USOSCE 00000276  002.2 OF 002 
 
 
tool towards that end and said there were Taliban groups 
watching the initiative's progress, groups that were 
interested in coming to the table for dialogue.  DAS Krol 
asked Sarbaev whether he had discussed the Bishkek Initiative 
with either the Uzbeks or Kazakhs in light of their thoughts 
on discussions about Afghanistan.  Sarbaev replied that the 
Bishkek Initiative was not in competition with other 
proposals.  However, he noted that the Uzbek stance on 
bilateral talks (vice multilateral) was not a good approach. 

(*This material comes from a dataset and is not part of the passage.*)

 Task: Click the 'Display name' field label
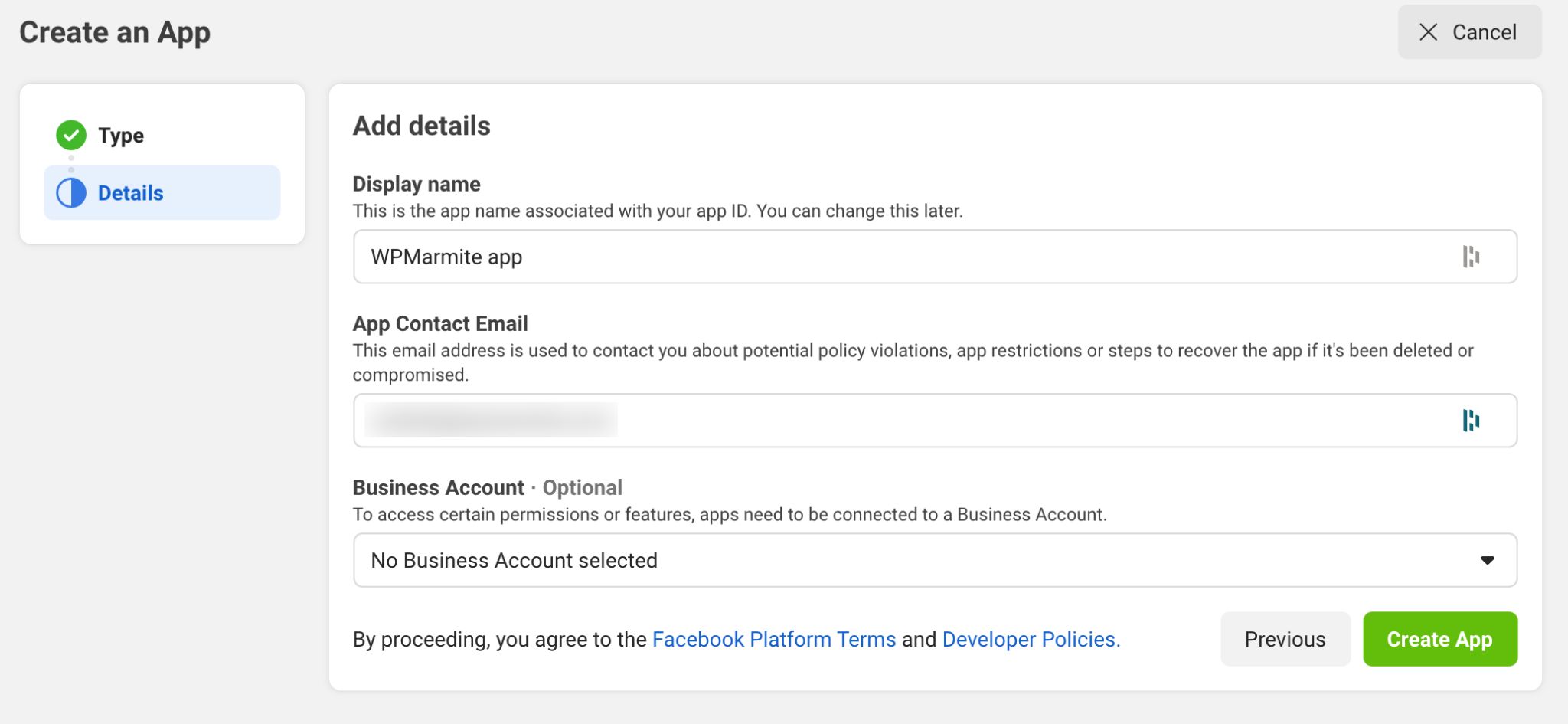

On the other hand, he felt that the Kazakh chairmanship of 
the OSCE next year would help make Afghanistan one of the key 
OSCE issues in 2010. 
 
¶8. (C) Asked about Chinese opinion on Afghanistan, Sarbaev 
said the Chinese were being cagey while they study the 
proposals at hand.  In his opinion, China will inevitably 
become involved - economic interests in the areas are too 
large for them not to do so.  He said small indications of 
such future Chinese involvement were already becoming evident 
through articles in Chinese press, and beyond. 
 
MEETING WITH LITHUANIAN POLITICAL DIRECTOR 
------------------------------------------ 
¶9. (C) In DAS Krol's meeting with Lithuanian MFA Political 
Director Eitvydas Bajarunas and Ambassador at Large Rytis 
Paulauskas, the conversation largely focused on best ways for 
Lithuania to work with and manage Kazakhstan in the EU Troika 
in the next two years.  Calling Foreign Minister Saudabayev a 
"night and day" difference from former Kazakhstani Foreign 
Minister Tazhin, Bajarunas said the new state of affairs was 
"quite depressing."  In contrast to Saudabayev, Bajarunas 
said Tazhin was open minded, open to suggestion, would not 
hesitate to accept our ideas, and was accepting of the Human 
Dimension.  He said Tazhin was also open to the OSCE working 
in Afghanistan, but he feared Saudabayev was less so. 
 
¶10. (C) Bajarunas said the first real test of the Kazakhstani 
chairmanship would be seen in Kazakhstan's reaction to the 
approaching elections in Ukraine.  The second test will be 
the Geneva Talks and preserving the OSCE's role in the 
discussions.  Bajarunas said we will need to press Kazakhstan 
to be more creative on Georgia.  On OSCE involvement in 
Afghanistan, Bajarunas said Lithuania would be quite 
enthusiastic if Kazakhstan were to do something; especially 
to combat the major drug trafficking coming out of Central 
Asia. 
 
¶11. (C) Paulauskas said Lithuanian was looking for the best 
method of working with the Kazakhstanis in the OSCE Troika 
and developed an understanding that Kazakhstan reacted badly 
to anyone "trying to teach them."  While Kazakhstan very much 
wants to be (and wants to appear to be) independent of the 
Russian Federation, Bajarunas pointed out that the 
Kazakhstani Ambassador to the OSCE told him how much better 
he understood the Corfu Process after receiving a briefing 
from Russian diplomats.  He also said there was concern that 
Kazakhstan may use its year as Chair to try to downsize some 
of the OSCE missions in Central Asia; therefore, we will need 
continued engagement by the big powers, he said. 
 
¶12. (C) In closing, Bajarunas said the Lithuanians "want to 
continue to share their knowledge about Kazakhstan," but 
added that because Lithuania is not well positioned in 
Central Asia, the GOL would greatly appreciate U.S. briefings 
in Vienna on the situation in Central Asia.  DAS Krol assured 
of our willingness to do so and said Lithuanian Embassy 
officials in Washington were also welcomed to visit SCA.